(Supplied material Opens)
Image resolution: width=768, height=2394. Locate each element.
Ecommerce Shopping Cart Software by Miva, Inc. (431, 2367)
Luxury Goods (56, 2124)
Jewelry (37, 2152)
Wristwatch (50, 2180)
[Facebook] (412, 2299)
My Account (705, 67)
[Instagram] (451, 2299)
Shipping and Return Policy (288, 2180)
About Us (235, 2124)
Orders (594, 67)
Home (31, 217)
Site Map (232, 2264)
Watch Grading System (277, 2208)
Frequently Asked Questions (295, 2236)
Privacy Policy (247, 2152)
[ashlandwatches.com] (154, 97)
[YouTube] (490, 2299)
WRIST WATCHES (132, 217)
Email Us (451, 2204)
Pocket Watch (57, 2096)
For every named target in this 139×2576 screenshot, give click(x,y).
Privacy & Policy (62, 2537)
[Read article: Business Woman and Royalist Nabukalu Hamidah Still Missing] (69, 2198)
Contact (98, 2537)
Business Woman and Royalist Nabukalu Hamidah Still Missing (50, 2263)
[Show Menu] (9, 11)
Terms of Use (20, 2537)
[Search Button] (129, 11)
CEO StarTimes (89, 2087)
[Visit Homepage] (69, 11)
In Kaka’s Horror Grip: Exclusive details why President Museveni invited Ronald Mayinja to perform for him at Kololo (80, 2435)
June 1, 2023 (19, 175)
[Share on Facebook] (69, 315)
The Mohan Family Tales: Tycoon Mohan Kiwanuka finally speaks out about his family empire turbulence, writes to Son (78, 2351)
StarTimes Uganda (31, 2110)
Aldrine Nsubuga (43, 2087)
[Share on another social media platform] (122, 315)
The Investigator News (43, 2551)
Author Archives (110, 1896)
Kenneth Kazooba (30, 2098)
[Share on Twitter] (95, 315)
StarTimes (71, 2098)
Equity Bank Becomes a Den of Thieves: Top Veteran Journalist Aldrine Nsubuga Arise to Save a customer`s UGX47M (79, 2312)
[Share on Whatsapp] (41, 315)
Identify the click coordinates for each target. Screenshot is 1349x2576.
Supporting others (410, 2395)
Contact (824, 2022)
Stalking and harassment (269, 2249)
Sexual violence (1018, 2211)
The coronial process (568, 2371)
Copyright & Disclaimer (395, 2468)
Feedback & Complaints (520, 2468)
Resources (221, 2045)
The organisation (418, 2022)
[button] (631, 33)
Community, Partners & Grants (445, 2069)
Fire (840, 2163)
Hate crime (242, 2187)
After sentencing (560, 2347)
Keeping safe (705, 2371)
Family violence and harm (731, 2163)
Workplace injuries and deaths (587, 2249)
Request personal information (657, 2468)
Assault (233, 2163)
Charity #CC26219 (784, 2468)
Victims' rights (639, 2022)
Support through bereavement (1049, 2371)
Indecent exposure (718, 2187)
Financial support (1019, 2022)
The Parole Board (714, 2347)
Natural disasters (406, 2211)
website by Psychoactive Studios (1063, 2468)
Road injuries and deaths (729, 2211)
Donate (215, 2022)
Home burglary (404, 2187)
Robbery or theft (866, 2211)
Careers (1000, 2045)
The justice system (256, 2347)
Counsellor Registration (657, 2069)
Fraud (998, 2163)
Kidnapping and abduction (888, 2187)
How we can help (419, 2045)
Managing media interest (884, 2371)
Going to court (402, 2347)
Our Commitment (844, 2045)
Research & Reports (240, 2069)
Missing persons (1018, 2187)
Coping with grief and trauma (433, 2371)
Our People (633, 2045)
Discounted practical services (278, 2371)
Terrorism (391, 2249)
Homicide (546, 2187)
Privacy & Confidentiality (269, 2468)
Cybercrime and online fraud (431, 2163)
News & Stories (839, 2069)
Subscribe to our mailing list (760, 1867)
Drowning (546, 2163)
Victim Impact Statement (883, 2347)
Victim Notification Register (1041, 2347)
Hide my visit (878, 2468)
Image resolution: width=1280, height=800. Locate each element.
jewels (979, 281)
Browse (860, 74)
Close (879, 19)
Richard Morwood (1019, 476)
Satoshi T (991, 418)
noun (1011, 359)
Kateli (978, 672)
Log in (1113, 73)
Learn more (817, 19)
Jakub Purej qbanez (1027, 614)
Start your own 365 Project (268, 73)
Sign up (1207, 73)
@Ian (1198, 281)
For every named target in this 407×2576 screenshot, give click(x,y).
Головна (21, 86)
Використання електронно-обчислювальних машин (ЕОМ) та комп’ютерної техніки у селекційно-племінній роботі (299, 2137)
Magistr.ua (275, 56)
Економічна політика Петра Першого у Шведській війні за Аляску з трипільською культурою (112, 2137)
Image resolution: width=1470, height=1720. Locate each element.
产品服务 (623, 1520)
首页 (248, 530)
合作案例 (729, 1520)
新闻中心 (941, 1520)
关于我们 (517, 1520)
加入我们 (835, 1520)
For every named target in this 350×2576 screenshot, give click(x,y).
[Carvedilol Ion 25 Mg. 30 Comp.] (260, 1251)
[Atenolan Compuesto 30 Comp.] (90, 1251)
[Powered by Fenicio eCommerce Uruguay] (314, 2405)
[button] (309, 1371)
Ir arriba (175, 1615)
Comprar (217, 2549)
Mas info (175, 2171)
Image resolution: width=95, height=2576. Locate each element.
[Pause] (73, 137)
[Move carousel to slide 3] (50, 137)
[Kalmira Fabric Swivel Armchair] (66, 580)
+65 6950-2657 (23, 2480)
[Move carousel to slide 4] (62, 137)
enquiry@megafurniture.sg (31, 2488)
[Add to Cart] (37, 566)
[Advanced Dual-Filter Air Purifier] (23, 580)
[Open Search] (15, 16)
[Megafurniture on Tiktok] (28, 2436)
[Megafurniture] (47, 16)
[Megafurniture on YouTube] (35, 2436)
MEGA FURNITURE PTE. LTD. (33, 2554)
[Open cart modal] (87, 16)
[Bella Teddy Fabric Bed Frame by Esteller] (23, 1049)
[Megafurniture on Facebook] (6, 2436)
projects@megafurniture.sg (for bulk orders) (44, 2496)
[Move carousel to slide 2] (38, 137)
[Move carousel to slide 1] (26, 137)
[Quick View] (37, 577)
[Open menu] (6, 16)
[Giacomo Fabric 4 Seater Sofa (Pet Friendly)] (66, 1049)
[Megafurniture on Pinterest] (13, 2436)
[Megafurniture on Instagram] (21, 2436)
(Supplied material Closes)
**Exercise:**
Out of the material above, output word for word the line with "[YouTube] (490, 2299)", the line with "Careers (1000, 2045)", and all lines between them, with nothing else.

**Exercise response:**
[YouTube] (490, 2299)
WRIST WATCHES (132, 217)
Email Us (451, 2204)
Pocket Watch (57, 2096)
For every named target in this 139×2576 screenshot, give click(x,y).
Privacy & Policy (62, 2537)
[Read article: Business Woman and Royalist Nabukalu Hamidah Still Missing] (69, 2198)
Contact (98, 2537)
Business Woman and Royalist Nabukalu Hamidah Still Missing (50, 2263)
[Show Menu] (9, 11)
Terms of Use (20, 2537)
[Search Button] (129, 11)
CEO StarTimes (89, 2087)
[Visit Homepage] (69, 11)
In Kaka’s Horror Grip: Exclusive details why President Museveni invited Ronald Mayinja to perform for him at Kololo (80, 2435)
June 1, 2023 (19, 175)
[Share on Facebook] (69, 315)
The Mohan Family Tales: Tycoon Mohan Kiwanuka finally speaks out about his family empire turbulence, writes to Son (78, 2351)
StarTimes Uganda (31, 2110)
Aldrine Nsubuga (43, 2087)
[Share on another social media platform] (122, 315)
The Investigator News (43, 2551)
Author Archives (110, 1896)
Kenneth Kazooba (30, 2098)
[Share on Twitter] (95, 315)
StarTimes (71, 2098)
Equity Bank Becomes a Den of Thieves: Top Veteran Journalist Aldrine Nsubuga Arise to Save a customer`s UGX47M (79, 2312)
[Share on Whatsapp] (41, 315)
Identify the click coordinates for each target. Screenshot is 1349x2576.
Supporting others (410, 2395)
Contact (824, 2022)
Stalking and harassment (269, 2249)
Sexual violence (1018, 2211)
The coronial process (568, 2371)
Copyright & Disclaimer (395, 2468)
Feedback & Complaints (520, 2468)
Resources (221, 2045)
The organisation (418, 2022)
[button] (631, 33)
Community, Partners & Grants (445, 2069)
Fire (840, 2163)
Hate crime (242, 2187)
After sentencing (560, 2347)
Keeping safe (705, 2371)
Family violence and harm (731, 2163)
Workplace injuries and deaths (587, 2249)
Request personal information (657, 2468)
Assault (233, 2163)
Charity #CC26219 (784, 2468)
Victims' rights (639, 2022)
Support through bereavement (1049, 2371)
Indecent exposure (718, 2187)
Financial support (1019, 2022)
The Parole Board (714, 2347)
Natural disasters (406, 2211)
website by Psychoactive Studios (1063, 2468)
Road injuries and deaths (729, 2211)
Donate (215, 2022)
Home burglary (404, 2187)
Robbery or theft (866, 2211)
Careers (1000, 2045)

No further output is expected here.